E così ha continuato: “la mia amministrazione prende oggi formalmente l’impegno assunto in campagna elettorale di porre in essere tutte le azioni giudizialmente valide e tecnicamente sostenibili per consentire la gestione pubblica del servizio idrico ed in particolare: confermare dinanzi al Tribunale Superiore delle Acque Pubbliche la difesa della delibera consiliare n.7 del 17/02/2016 a firma dei consiglieri Palombo, Durante e Iannone, senza alcuna remora e sulla quale l’udienza per la discussione è fissata nel mese di febbraio 2017; confermare l’impegno ad intraprendere tutte le azioni legali, ivi compresa un’azione specifica contro la sentenza di ottemperanza attualmente al vaglio dei legali da questa Amministrazione attualmente incaricati”.

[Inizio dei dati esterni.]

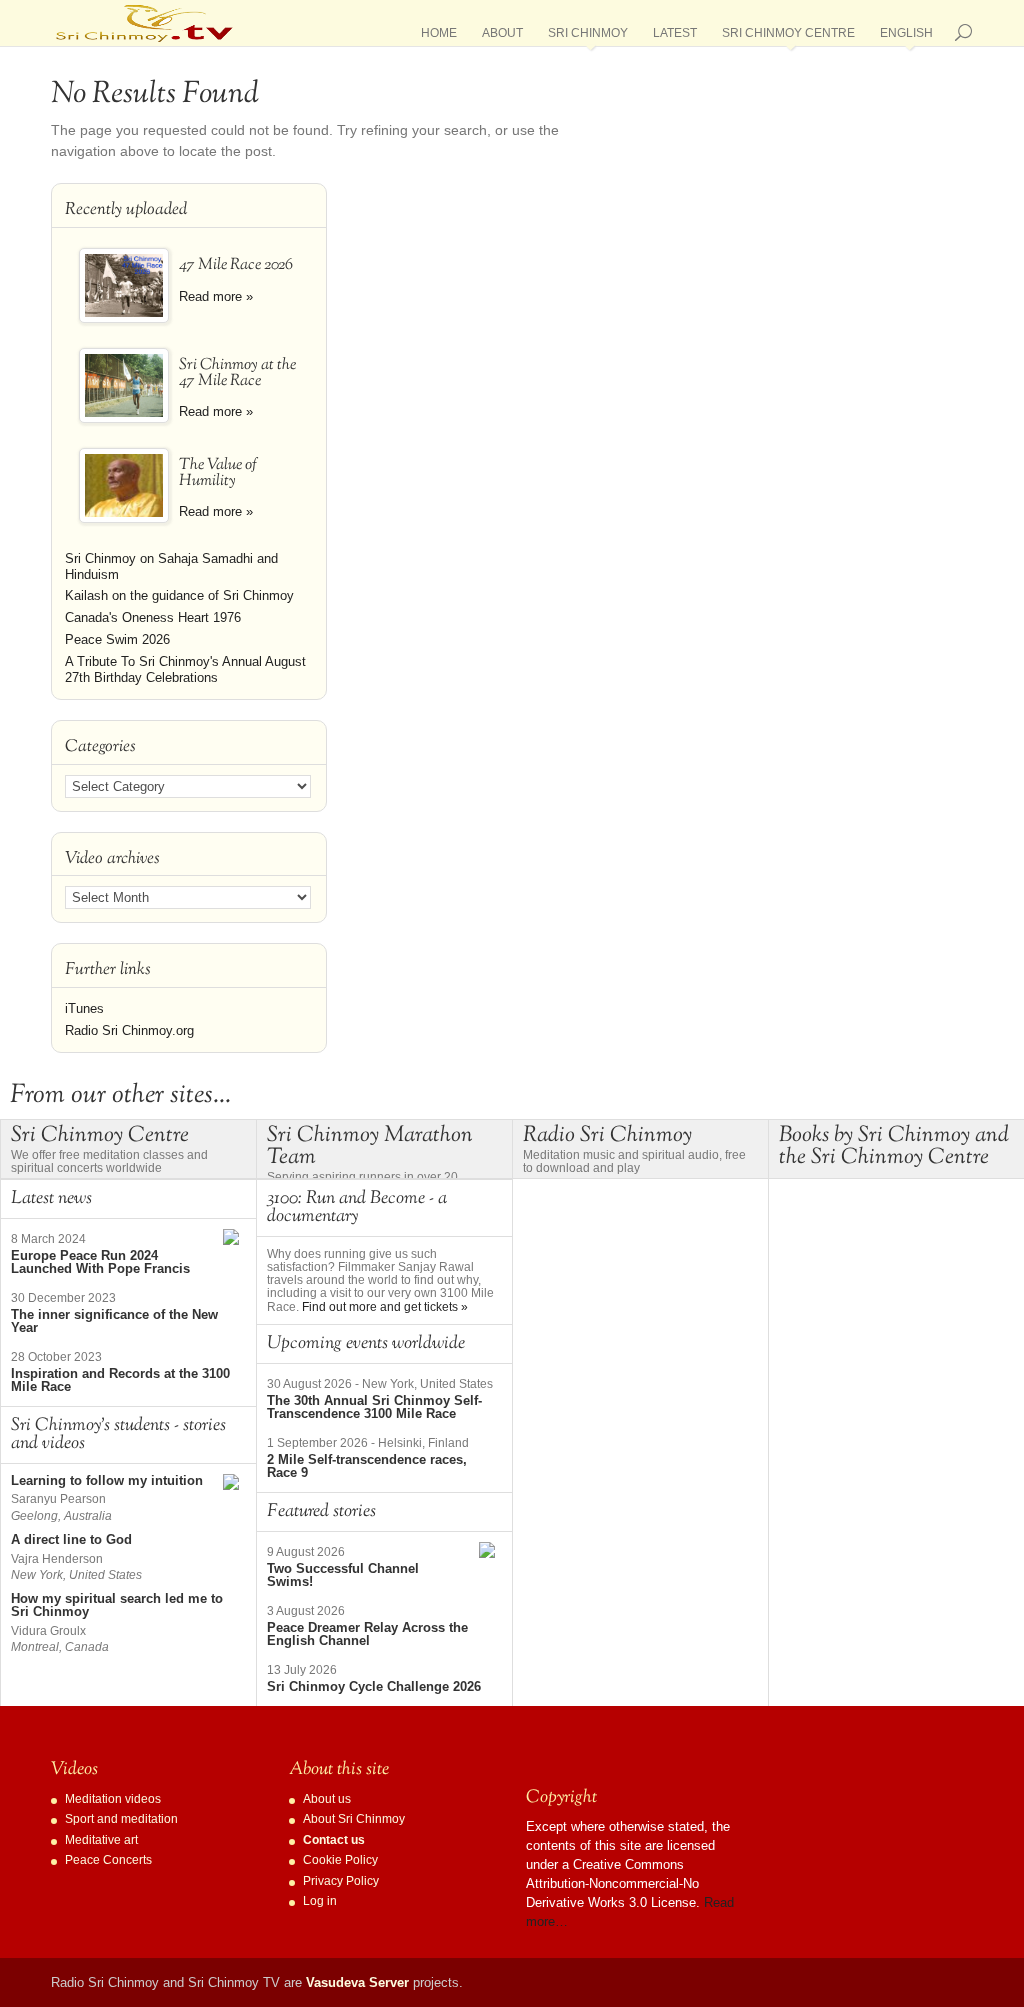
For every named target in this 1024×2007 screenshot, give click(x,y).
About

“Del resto – ha sottolineato il primo cittadino – questo Comune è riuscito e ancora oggi riesce a praticare tariffe idriche molto economiche in quanto, a seguito di accordo tra Regioni (Lazio – Campania) per il completamento dell’acquedotto della Campania Occidentale ed in ottemperanza degli obblighi stabiliti dalla concessione del 01/02/1993 rep. n. 4951 fra la Regione Campania ed il Consorzio Eniacqua Campania, il suddetto Consorzio è stato obbligato per l’intero periodo della concessione idrica a fornire gratuitamente al Comune di Cassino circa 200 l/s di acqua clorata ed in pressione quale ristoro sia per danni derivati dall’imposizione di vincoli urbanistici che danni ambientali, causati dalla costruzione di impianti di captazione, di impianti di sollevamento e di condotte sul territorio comunale, oltre che per i fenomeni indotti dalla captazione nel sottosuolo del territorio comunale”.

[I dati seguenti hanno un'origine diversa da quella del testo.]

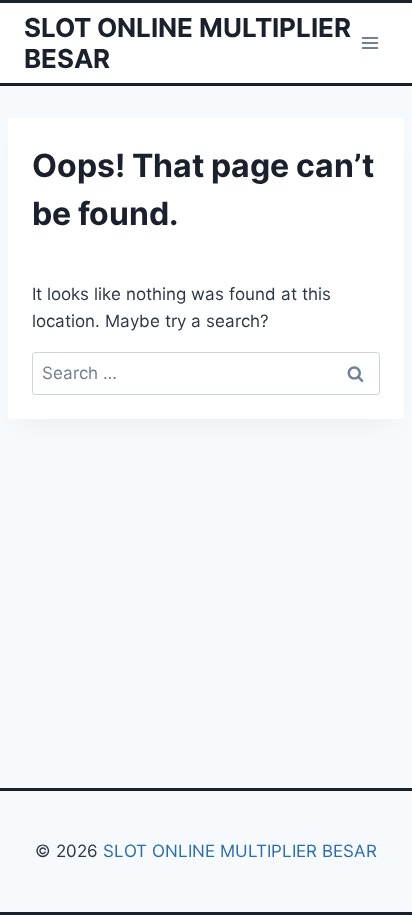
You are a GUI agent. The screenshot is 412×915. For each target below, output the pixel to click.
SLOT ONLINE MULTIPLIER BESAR (240, 851)
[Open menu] (369, 42)
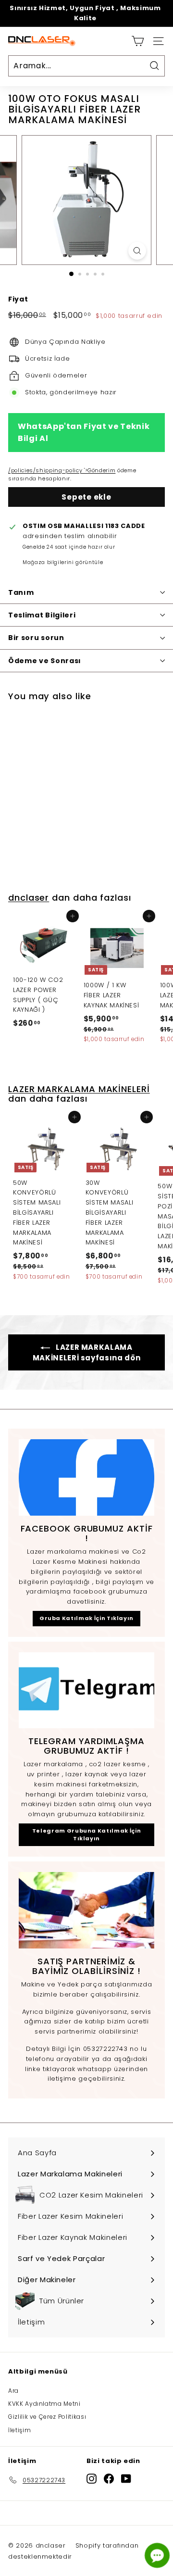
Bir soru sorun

Il sindaco ha poi concluso: ”Il mio personale impegno sarà anche finalizzato alla creazione di una specifica task force che predisponga un Business Plan che metta ben in risalto i possibili vantaggi sia di servizio che economici a gestire il Bene Pubblico Acqua attraverso la creazione di una «Azienda Speciale» prendendo a modello quanto già adottato in altri comuni italiani per la ri-pubblicizzazione dell’acqua in ottemperanza al Referendum del 2011, coinvolgendo anche i sindaci dei comuni circostanti che potranno costituire con Cassino, comune capofila, una vera barriera allo strapotere romanocentrico che Acea rappresenta”.